> _MATERIAL SHOWN_:
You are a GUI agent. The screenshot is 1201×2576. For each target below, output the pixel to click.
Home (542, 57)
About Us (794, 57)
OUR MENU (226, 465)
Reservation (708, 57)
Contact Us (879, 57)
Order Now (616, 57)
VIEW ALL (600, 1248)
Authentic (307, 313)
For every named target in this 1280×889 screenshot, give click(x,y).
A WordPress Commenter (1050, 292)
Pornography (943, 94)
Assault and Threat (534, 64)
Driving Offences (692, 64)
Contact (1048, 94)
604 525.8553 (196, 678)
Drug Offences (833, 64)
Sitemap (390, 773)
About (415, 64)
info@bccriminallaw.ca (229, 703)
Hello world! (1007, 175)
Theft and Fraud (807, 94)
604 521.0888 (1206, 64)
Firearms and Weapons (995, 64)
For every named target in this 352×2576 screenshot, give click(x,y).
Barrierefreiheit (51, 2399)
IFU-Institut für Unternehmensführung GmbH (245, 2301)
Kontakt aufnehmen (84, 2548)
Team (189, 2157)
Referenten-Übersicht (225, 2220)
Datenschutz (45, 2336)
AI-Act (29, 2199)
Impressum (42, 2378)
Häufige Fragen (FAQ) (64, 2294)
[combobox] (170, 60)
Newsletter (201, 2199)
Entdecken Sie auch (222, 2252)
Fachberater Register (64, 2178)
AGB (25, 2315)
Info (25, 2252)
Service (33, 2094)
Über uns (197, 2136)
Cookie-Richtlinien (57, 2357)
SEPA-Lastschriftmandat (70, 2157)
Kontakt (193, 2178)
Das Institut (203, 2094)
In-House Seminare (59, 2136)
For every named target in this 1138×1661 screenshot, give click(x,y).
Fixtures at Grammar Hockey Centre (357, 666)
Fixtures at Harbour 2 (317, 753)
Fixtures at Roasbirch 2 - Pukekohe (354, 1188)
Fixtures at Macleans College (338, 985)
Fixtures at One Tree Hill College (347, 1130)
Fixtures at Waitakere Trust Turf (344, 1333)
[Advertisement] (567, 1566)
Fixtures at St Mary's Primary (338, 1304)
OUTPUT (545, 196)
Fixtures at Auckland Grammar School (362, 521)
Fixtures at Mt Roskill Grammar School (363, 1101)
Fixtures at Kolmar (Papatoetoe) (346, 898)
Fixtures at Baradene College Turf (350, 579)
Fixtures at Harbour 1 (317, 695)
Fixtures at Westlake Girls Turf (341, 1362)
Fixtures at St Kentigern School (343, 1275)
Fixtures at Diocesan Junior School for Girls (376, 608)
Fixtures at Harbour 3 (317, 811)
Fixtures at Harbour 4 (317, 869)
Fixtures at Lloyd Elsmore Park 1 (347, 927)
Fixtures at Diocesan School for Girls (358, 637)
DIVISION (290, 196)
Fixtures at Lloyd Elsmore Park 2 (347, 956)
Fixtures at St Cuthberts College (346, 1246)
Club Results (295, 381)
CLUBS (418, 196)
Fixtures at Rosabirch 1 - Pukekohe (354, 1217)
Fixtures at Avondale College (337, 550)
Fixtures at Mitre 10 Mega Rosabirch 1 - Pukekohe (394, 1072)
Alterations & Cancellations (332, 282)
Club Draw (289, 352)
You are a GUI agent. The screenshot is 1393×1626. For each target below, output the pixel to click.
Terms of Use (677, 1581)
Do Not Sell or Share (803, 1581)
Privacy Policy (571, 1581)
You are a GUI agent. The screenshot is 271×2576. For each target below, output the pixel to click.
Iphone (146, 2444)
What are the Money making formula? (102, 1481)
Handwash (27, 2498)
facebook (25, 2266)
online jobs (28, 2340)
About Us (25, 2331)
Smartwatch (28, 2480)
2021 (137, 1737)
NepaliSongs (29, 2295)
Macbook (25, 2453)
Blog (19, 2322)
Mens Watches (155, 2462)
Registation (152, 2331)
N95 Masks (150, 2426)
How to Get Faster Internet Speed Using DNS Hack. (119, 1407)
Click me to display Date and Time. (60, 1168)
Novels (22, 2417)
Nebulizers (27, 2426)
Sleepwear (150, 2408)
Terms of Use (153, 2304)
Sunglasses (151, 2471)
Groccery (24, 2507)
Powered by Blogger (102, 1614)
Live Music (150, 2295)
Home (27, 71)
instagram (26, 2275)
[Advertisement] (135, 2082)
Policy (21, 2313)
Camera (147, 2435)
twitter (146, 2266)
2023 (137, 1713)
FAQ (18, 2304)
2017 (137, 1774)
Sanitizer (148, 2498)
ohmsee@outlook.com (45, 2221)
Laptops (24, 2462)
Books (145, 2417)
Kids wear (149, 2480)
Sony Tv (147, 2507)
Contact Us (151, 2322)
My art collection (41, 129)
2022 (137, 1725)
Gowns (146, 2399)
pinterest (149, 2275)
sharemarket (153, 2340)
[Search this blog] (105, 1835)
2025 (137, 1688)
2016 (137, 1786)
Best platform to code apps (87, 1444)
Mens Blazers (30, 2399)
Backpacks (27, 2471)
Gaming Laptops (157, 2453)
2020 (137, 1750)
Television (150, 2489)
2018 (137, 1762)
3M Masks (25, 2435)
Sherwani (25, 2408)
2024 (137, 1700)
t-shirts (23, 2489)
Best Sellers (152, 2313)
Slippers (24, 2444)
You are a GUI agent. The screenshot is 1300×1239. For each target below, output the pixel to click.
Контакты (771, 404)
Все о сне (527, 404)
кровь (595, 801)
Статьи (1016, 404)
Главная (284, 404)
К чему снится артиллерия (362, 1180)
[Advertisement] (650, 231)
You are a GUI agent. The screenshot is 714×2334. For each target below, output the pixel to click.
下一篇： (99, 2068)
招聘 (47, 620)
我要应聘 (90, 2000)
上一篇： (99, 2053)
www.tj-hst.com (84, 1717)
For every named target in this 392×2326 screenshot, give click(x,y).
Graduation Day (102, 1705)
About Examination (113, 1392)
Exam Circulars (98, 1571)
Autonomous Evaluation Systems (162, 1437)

> _EXERCISE PROMPT_: Pick out each line of the material above that contains the string "agent", and copy those lines. Case counts.

> _WORKED ANSWER_:
You are a GUI agent. The screenshot is 1201×2576. For each target below, output the pixel to click.
You are a GUI agent. The screenshot is 1393×1626. For each target below, output the pixel to click.
You are a GUI agent. The screenshot is 271×2576. For each target below, output the pixel to click.
You are a GUI agent. The screenshot is 1300×1239. For each target below, output the pixel to click.
You are a GUI agent. The screenshot is 714×2334. For each target below, output the pixel to click.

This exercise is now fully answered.